[Stored items from a collection]
┄┄┄┄┄┄
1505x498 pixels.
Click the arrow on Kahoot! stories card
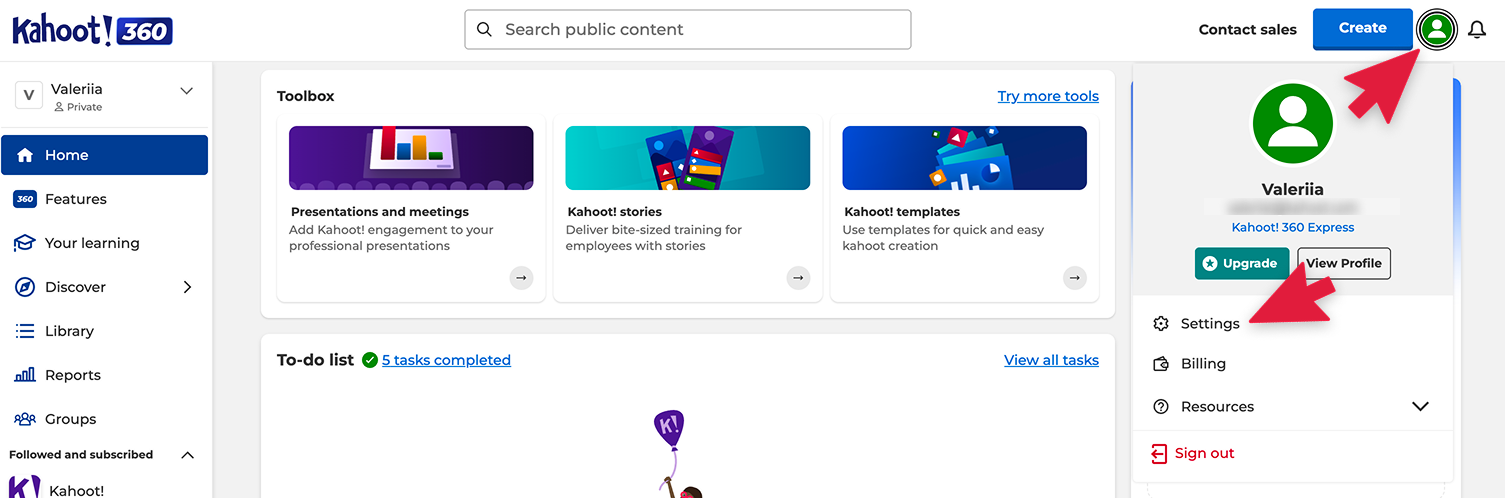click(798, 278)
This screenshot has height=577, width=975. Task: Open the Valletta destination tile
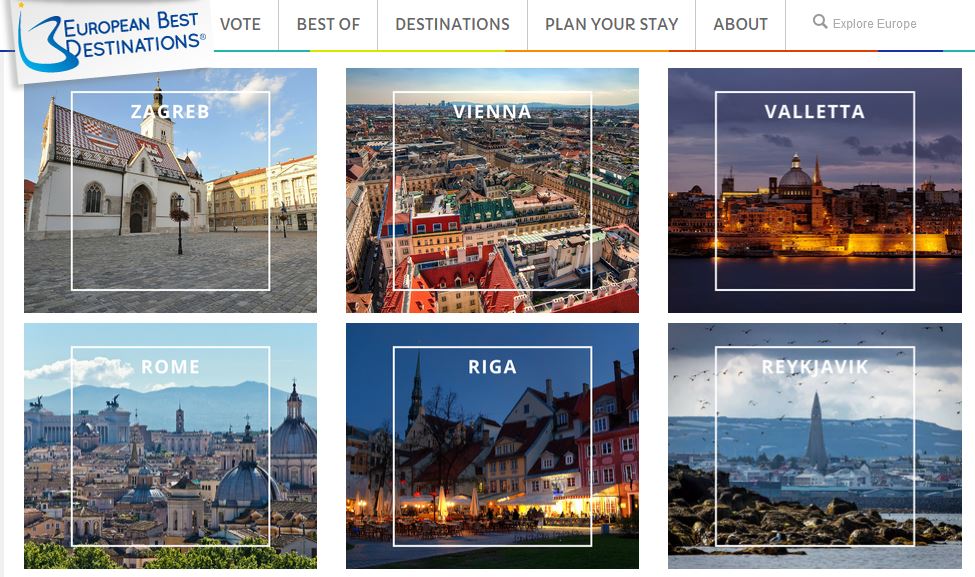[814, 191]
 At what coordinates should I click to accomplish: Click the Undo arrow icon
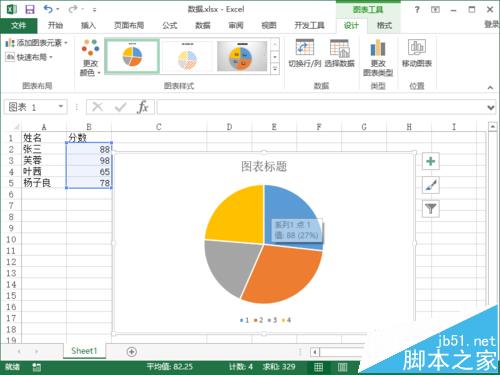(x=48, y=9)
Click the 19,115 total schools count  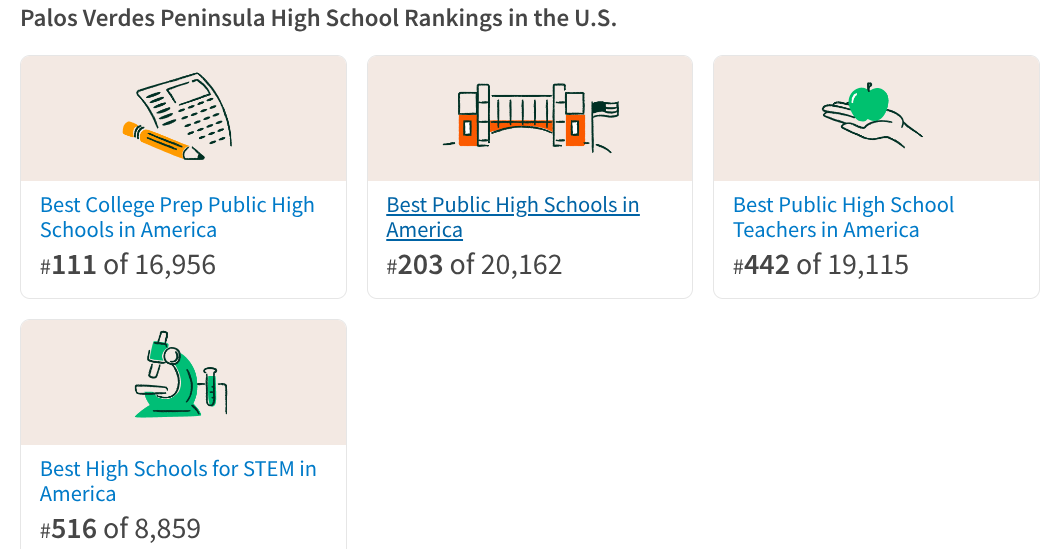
┄┄┄┄┄┄
▶ _Task_
When you copy the records above, keep every word exact and leave out the pictures they contain.

▶ _Response for this exercise_
1505x498 pixels.
Click the arrow on Kahoot! stories card
click(798, 278)
This screenshot has height=577, width=975. Task: Open the Valletta destination tile
[814, 191]
 At what coordinates should I click to accomplish: Click the Undo arrow icon
(x=48, y=9)
Click the 19,115 total schools count  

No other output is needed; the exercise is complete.